Ich bereite den Transport vor und nähere mich dann wieder dem Unfallort, als ich meinen Kollegen wutentbrannt im Gespräch mit besagtem Zeitungsreporter vorfinde. Später finde ich heraus, dass der Pressemitarbeiter meinen Kollegen beim Legen eines venösen Zugangs gefragt hatte, ob bereits näheres zum Unfallhergang bekannt sei. Die Reaktion meines Kollegen darauf kann ich deshalb durchaus verstehen. Einige Minuten später treffen Mitarbeitende der Feuerwehr ein, die wir kurzum damit beauftragen, den Kollegen der Presse aus dem Unfallbereich fernzuhalten. Auch wenn es sich bei Vorfällen wie diesem sicherlich um Ausnahmefälle handelt, kam es in meiner Rettungsdienstzeit vor diesem Ereignis leider immer wieder zu solchen Zwischenfällen. Eine ähnliche Geschichte habe ich darüber bereits in einem anderen Blogartikel erzählt.

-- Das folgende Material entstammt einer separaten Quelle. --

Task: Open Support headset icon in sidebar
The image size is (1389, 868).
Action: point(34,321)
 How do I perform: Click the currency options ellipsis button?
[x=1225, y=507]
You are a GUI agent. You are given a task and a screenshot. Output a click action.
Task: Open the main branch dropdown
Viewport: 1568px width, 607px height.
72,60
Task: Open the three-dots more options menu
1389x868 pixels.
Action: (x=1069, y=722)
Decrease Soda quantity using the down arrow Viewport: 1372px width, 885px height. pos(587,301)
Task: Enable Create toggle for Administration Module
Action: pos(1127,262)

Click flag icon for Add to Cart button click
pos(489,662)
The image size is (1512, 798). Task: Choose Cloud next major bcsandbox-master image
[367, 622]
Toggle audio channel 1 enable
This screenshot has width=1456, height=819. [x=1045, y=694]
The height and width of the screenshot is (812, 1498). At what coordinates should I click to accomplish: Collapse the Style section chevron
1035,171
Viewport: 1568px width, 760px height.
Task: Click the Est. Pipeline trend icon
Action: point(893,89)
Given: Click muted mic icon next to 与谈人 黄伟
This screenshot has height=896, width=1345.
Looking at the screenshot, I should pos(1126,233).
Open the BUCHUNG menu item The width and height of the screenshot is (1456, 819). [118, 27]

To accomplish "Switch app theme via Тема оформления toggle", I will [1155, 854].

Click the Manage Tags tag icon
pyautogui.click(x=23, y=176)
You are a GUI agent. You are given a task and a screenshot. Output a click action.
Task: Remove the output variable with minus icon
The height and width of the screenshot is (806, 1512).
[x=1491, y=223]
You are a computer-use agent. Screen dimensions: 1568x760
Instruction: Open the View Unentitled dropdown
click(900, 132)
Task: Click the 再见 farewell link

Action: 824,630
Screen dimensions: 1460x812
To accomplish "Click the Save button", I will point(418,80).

Glücklicherweise erlitt die Patientin im erwähnten Autounfall nur leichtere Brüche und konnte bereits am Einsatzort stabilisiert und für den Transport in die Klinik vorbereitet werden, jedoch zeugte das Verhalten des Reporters weder von Respekt, noch von Verständnis gegenüber seiner Mitmenschen.